[Task goal]: What must be written out is each line from the one holding "The height and" through the end of the records, word for word, minus any pictures.
--- Data ---
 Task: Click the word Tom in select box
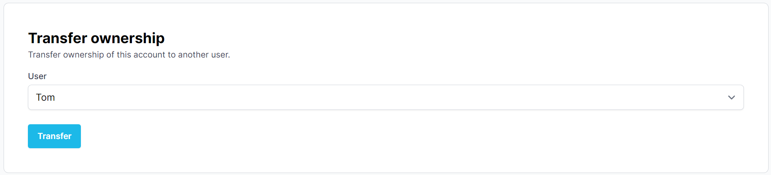pyautogui.click(x=45, y=97)
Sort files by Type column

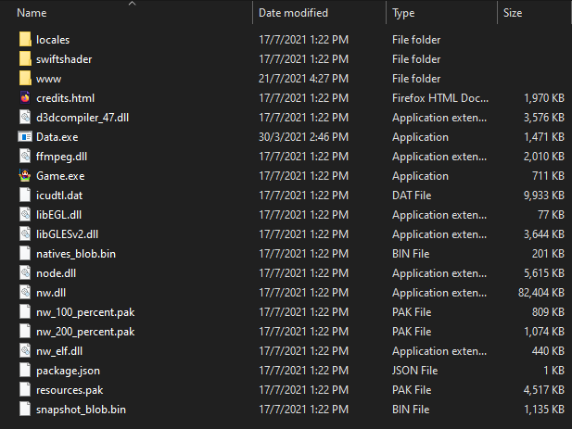tap(403, 13)
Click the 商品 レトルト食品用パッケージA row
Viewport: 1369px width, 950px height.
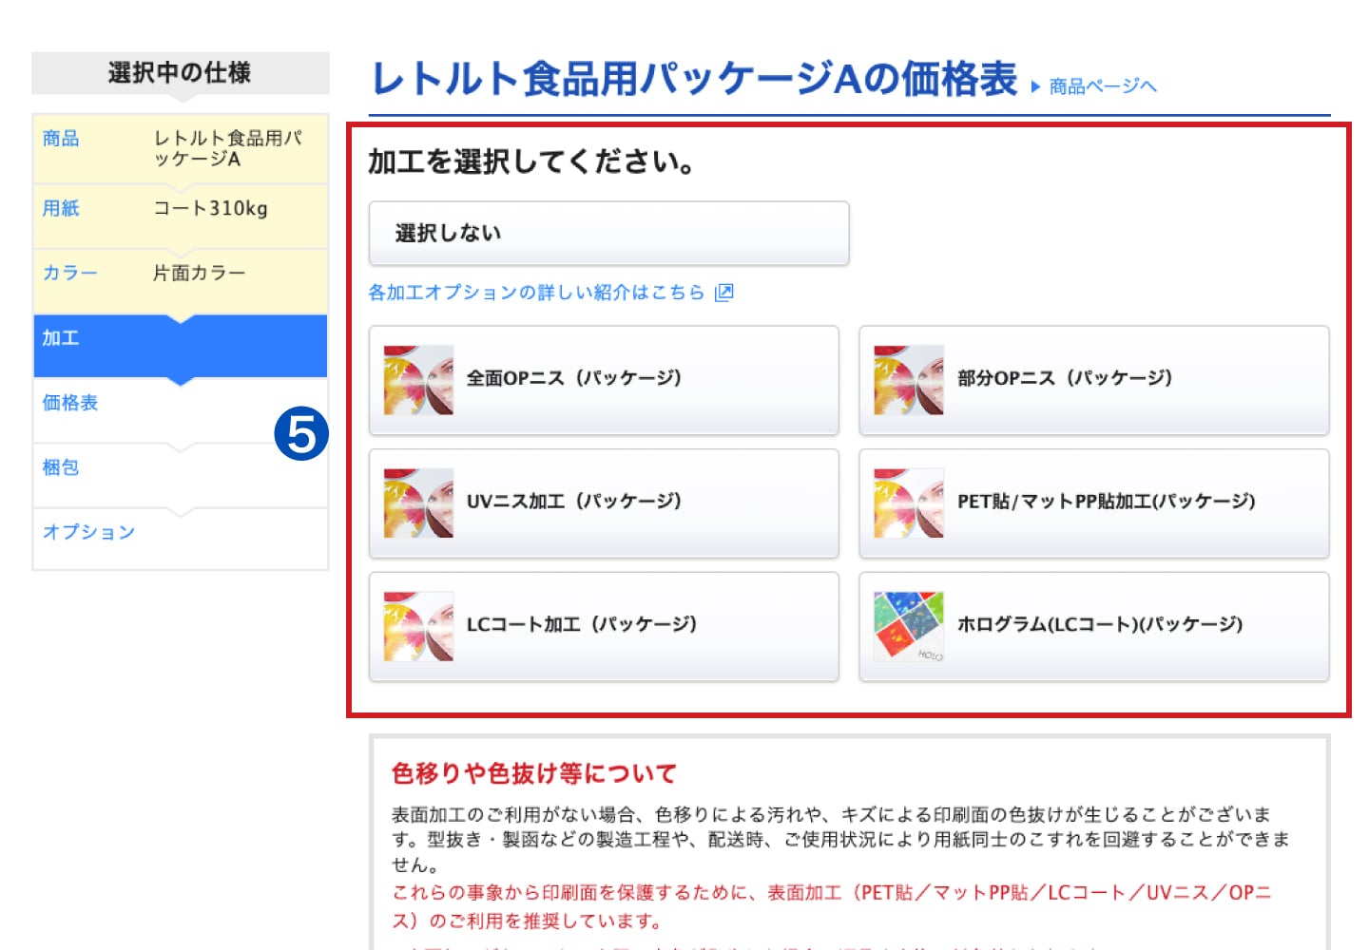click(x=180, y=148)
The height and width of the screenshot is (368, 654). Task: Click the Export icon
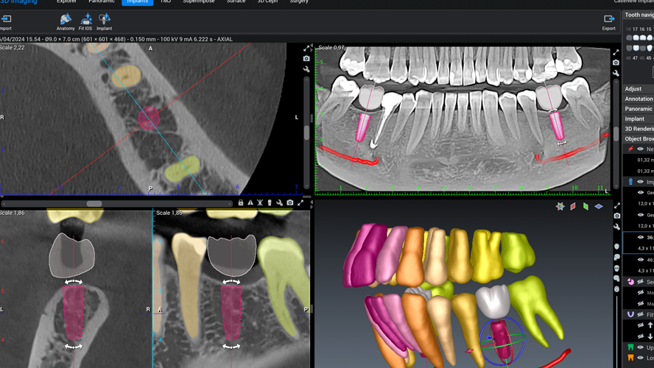pos(608,20)
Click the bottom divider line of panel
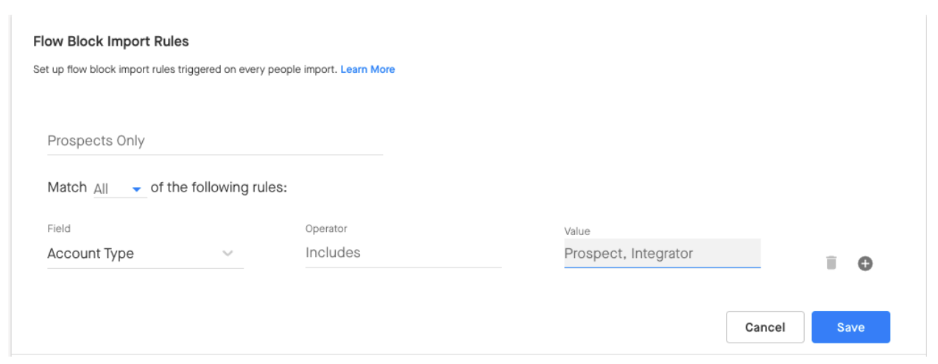This screenshot has height=364, width=938. tap(469, 354)
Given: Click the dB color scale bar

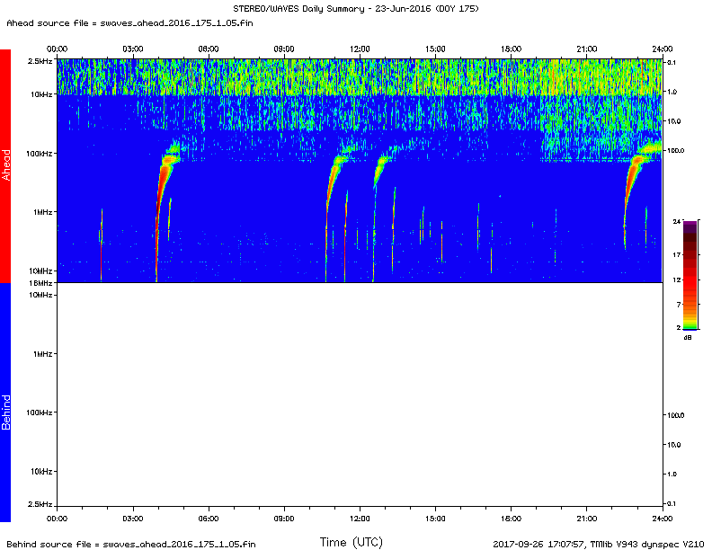Looking at the screenshot, I should click(x=688, y=277).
---
[Reply]:
The height and width of the screenshot is (368, 654). Task: Click the Export icon
pos(608,20)
Click the bottom divider line of panel
This screenshot has height=364, width=938. tap(469, 354)
Given: Click the dB color scale bar

Looking at the screenshot, I should click(x=688, y=277).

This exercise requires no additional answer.